Adoptive immunization in the production of Lyt and other alloantisera

Abstract

Immunogenetic cell-surface markers that distinguish sets and subsets of lymphocytes, representing different stages and different lines of maturation within the total lymphoid population, have proved to be oI great value. They have helped to elucidate the immunological functions of different lymphocyte sets, and .have led to findings of much interest in other branches of biology. A serious impediment to wider use of such serological techniques is that the antisera required are often difficult to produce. Among the main problems is that, commonly, only a few immunized mice produce antiserum of adequate titer in the cytotoxicity assay, and of these, many must be discarded because they produce too much T-cell autoantibody.

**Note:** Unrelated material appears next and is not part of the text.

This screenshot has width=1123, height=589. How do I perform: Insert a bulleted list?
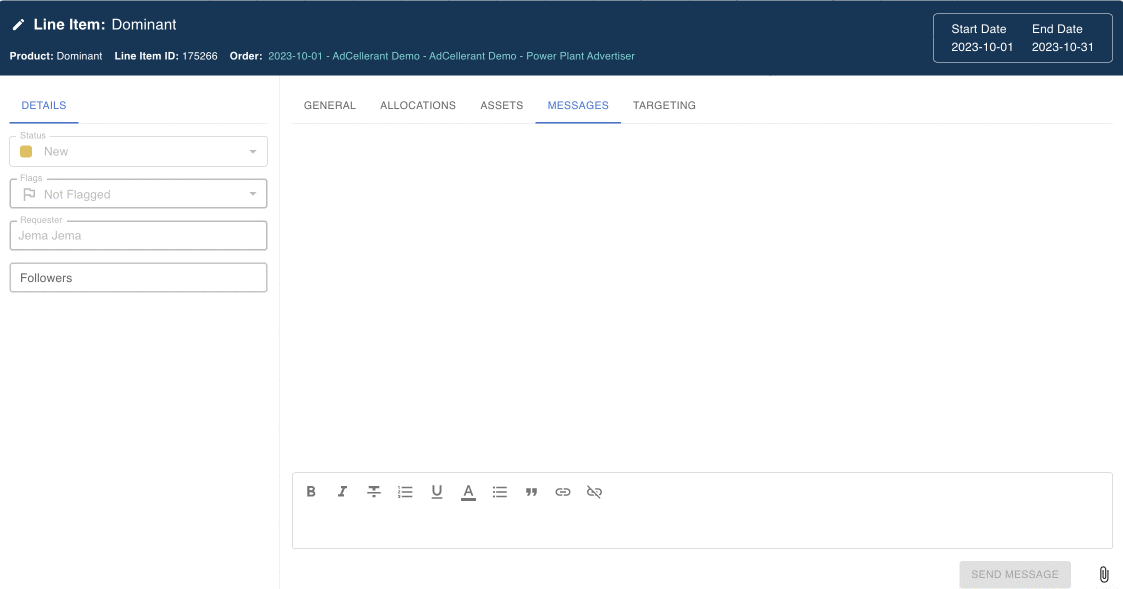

Thus, the volumes of satisfactory antiserum available are grossly inadequate. For this and other reasons (discussed below), we have explored the possibility that antiserum production can be improved by adoptive transfer of lymphoid cells from satisfactorily immunized donors to irradiated syngeneic recipients. The following progress report is sufficiently promising to warrant the attention of interested colleagues. The data refer exclusively to the cytotoxicity assay performed according to Boyse and coworkers (1970) with this exception: we no longer use preabsorbed rabbit serum as the source of complement. In our experience, the best and most ample source of complement is a pool of serum from a few among many rabbits whose serum has been rigorously screened (both before and after exsanguination) for low toxicity for mouse thymocytes combined with high lytic efficiency for thymocytes in cytotoxicity assays with an Lyt antiserum which has a high demand for complement. The conditions for testing the use of adoptive immunization in the three antigenic systems named below were: (i) All mice were females. (ii) All donors had a satisfactory record of antibody production, as defined below for each system, and had reached the limit of their usefulness after many immunizations and bleedings; we could not afford to sacrifice younger donors for an untried procedure. (iii) For adoptive immunization, each syngeneic recipient (aged 8-12 weeks) was subjected to 500R total-body irradiation (Gamma Cell/40, Atomic Energy of Canada, Ltd.)